L’Europa, infatti, chiede a tutti gli Stati membri di arrivare al 25% di superficie coltivata a biologico entro il 2030. Un obiettivo indispensabile per difendere la biodiversità, frenare la crisi climatica e l’erosione dei terreni, migliorare l’offerta alimentare. L’Italia ha raggiunto già quasi il 20% e prevede di arrivare a mèta addirittura con tre anni di anticipo. «A meno che non intervenga il decreto “Ammazza bio”», dicono allarmati dall’associazione del Wwf. In che modo? Oggi i pesticidi in commercio possono contenere più di una sostanza chimica: non è detto, cioè, che il principio attivo al loro interno sia uno solo. La norma ministeriale stabilisce che – a differenza di quanto già accade – un prodotto bio in cui si riscontrano tracce di pesticidi al di sotto dello zero tecnico, venga messo in quarantena per avviare i controlli che ne accertino l’accidentalità, se si è in presenza di una sola molecola. Sia declassato a prodotto convenzionale, se ce n’è più di una.

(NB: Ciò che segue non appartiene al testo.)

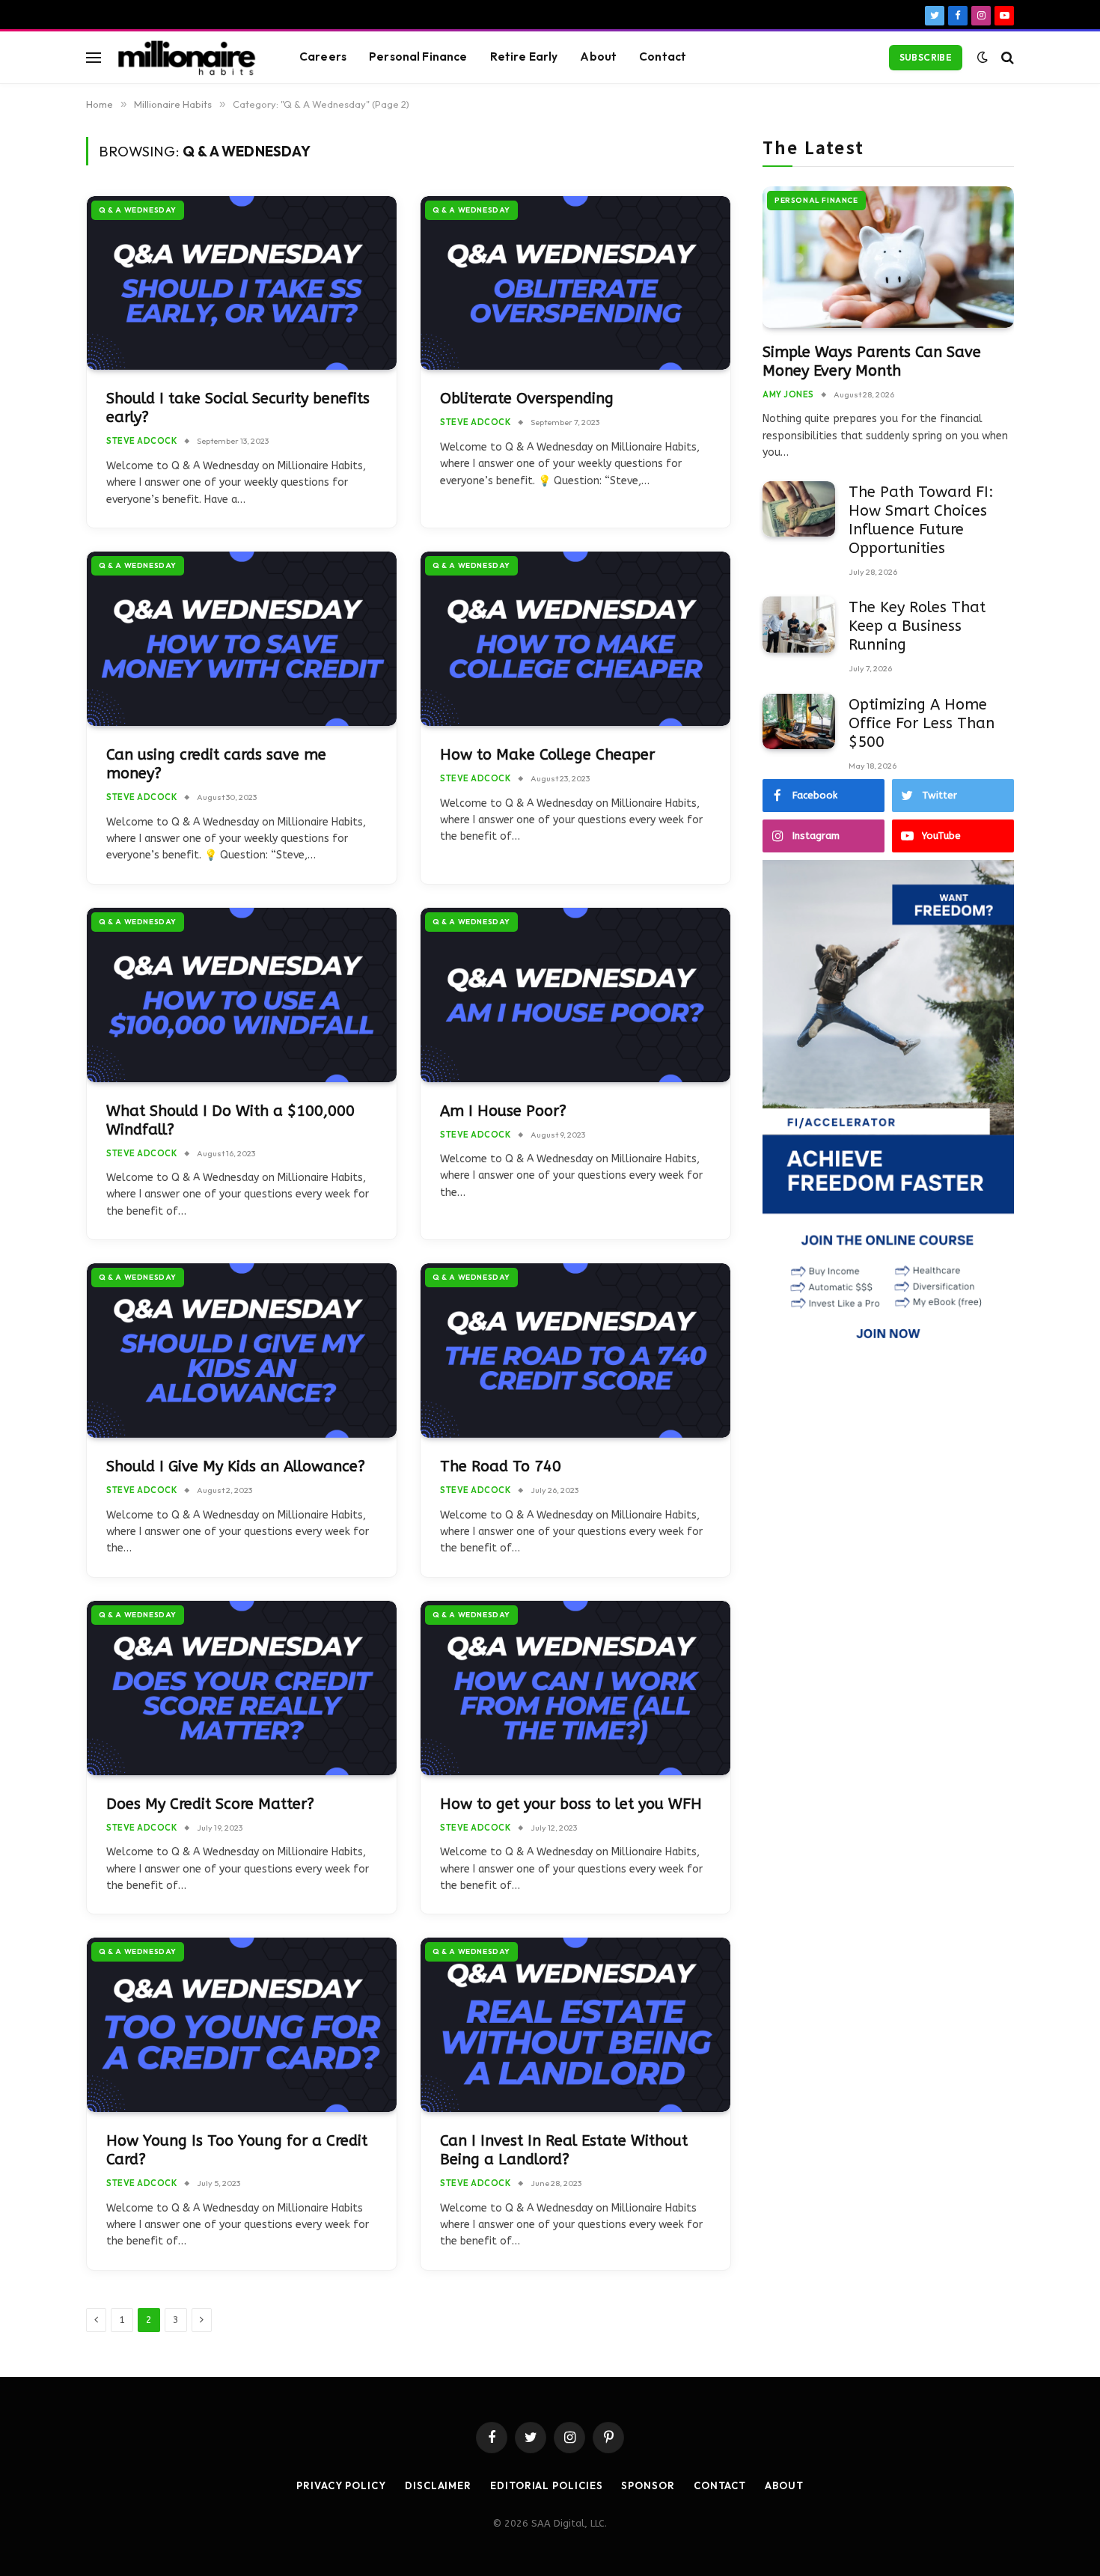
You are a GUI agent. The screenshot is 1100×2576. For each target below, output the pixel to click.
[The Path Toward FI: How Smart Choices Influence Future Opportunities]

Comunque «in entrambi i casi a rimetterci è sempre il biologico», spiega Roberto Pinton, esperto di diritto alimentare e di agricoltura bio. Che fa un esempio significativo: «Il mio vicino ha un vigneto trattato con pesticidi di sintesi. Tracce di questi arrivano nel mio campo, fanno i controlli, trovano più di una molecola: il mio prodotto è declassato. Ne trovano una, lo bloccano per quaranta giorni. Poco male se si tratta di grano o ceci, un disastro se sono insalata e fragole». Al danno poi si unisce la beffa. Se dall’indagine tutto risulta regolare, chi indennizza il coltivatore che si trova distrutti quintali di cibo a norma? Non solo, è sempre l’agricoltore bio a dover dimostrare che il contagio sia stato accidentale, a dover garantire che non si ripeta e a pagare multe salatissime nel caso in cui non riesca a risalire alla causa che, essendo “accidentale”, come appunto il vento, non è verificabile. Colpevole fino a prova contraria, quindi, in un sistema in cui biologico e costretto a co-abitare con il convenzionale e a subirne le “tracce”, a meno che non si cambi modello di produzione tout court. «Nessuno dei 27 Stati dell’Unione ha infatti una norma come questa», conclude Ferroni del Wwf che fa notare la contraddizione di un «ministero che usa invece il guanto di velluto di fronte alla presenza superiore allo zero tecnico di pesticidi molto diffusi come il glifosato», potenzialmente cancerogeni per l’Oms. Sollevando il sospetto che dietro «il tentativo di marginalizzazione del bio» ci sia la mano delle lobby dell’agroalimentare. Ecco perché tutte le associazioni – eccezione fatta per FederBio, meno critica verso il decreto – vogliono il mantenimento dell’attuale normativa. E chiedono, compatte, al governo di intervenire seriamente alla base del problema.

Come? Sbloccando il Piano d’Azione Nazionale sull’uso sostenibile dei prodotti fitosanitari, fermo da cinque anni: che ribalta l’onere della prova a carico di chi usa pesticidi e diserbanti, costringendo il convenzionale a prendere tutte le misure necessarie per evitare la contaminazione accidentale. Oltre una spinta nell’attuazione della Strategia europea Farm to Fork per il dimezzamento dei pesticidi al 2030. Nel frattempo, non resta che aspettare il testo definitivo del decreto Lollobrigida il cui contenuto dovrebbe essere reso noto a giorni.